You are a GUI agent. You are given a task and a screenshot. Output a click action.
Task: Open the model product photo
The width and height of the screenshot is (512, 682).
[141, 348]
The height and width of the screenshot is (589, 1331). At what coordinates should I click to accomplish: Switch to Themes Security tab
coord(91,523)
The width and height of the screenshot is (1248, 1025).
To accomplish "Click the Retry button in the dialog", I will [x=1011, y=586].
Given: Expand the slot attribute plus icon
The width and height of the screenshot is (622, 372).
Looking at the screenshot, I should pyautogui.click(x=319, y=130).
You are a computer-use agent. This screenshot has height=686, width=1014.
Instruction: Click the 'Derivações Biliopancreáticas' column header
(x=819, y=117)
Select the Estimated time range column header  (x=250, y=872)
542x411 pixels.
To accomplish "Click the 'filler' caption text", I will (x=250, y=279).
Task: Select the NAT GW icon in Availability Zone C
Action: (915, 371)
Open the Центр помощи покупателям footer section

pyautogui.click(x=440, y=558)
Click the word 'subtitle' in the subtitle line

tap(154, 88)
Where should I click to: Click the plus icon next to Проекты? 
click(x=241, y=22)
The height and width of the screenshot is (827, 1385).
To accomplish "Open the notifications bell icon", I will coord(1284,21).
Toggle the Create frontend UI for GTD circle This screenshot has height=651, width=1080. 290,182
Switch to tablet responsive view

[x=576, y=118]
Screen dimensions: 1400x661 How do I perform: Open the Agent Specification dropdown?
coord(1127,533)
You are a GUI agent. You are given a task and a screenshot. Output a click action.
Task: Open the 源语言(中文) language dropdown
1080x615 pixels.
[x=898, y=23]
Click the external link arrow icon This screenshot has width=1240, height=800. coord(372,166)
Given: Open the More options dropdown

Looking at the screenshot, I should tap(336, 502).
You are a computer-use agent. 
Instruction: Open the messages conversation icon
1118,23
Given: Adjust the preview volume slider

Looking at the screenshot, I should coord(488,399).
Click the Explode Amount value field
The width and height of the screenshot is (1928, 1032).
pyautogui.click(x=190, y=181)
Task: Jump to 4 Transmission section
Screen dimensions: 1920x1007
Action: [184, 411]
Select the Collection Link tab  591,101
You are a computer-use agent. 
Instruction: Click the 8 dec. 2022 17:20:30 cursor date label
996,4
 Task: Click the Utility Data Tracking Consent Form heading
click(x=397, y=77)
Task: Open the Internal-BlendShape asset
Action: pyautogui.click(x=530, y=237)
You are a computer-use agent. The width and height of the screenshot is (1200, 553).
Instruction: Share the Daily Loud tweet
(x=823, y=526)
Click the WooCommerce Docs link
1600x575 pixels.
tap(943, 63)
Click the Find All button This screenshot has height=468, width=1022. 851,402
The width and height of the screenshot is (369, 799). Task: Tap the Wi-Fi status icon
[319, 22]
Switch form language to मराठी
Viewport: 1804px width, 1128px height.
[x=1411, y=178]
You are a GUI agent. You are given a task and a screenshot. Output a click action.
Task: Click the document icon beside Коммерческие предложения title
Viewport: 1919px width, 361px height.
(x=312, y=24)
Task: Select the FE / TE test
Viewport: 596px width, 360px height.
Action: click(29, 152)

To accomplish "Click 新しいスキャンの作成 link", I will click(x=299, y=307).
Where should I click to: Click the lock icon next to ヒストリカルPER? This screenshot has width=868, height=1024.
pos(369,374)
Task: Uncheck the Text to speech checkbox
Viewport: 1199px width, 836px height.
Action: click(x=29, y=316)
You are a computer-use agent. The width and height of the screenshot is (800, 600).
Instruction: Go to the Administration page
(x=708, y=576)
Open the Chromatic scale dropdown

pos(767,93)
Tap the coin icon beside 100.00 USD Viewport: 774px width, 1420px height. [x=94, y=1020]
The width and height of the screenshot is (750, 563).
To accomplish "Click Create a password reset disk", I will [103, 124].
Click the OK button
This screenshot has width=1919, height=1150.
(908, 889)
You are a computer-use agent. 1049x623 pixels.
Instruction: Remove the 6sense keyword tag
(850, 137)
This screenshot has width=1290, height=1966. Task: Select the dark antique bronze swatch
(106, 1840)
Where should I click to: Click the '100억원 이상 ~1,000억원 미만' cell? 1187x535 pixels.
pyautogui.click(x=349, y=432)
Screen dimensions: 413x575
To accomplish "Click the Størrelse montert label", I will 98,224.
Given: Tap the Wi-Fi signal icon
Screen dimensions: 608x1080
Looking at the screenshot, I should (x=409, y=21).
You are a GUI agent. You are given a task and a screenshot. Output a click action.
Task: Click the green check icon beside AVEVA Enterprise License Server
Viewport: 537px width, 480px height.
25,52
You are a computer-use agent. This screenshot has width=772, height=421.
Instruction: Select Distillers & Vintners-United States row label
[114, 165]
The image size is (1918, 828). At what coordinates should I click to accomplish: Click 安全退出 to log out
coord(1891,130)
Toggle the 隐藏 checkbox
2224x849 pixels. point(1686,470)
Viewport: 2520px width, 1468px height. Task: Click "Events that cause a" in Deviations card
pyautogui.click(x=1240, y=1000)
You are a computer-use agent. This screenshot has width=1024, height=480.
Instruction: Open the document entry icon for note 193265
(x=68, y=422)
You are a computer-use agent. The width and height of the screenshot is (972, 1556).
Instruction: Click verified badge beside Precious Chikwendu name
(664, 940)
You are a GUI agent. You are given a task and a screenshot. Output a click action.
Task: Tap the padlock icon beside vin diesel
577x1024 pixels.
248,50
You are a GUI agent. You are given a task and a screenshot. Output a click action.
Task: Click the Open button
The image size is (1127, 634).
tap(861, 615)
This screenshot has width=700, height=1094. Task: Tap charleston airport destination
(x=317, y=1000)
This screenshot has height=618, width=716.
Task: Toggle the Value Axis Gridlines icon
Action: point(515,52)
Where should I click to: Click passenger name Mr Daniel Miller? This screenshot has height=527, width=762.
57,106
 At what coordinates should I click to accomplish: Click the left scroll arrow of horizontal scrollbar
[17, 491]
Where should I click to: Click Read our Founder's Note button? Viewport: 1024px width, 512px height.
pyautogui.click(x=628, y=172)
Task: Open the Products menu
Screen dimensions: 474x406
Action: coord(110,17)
━━━━
How many lines of the records contain the word "language"? Reply with the number and nothing else.

## WRITTEN SOLUTION
2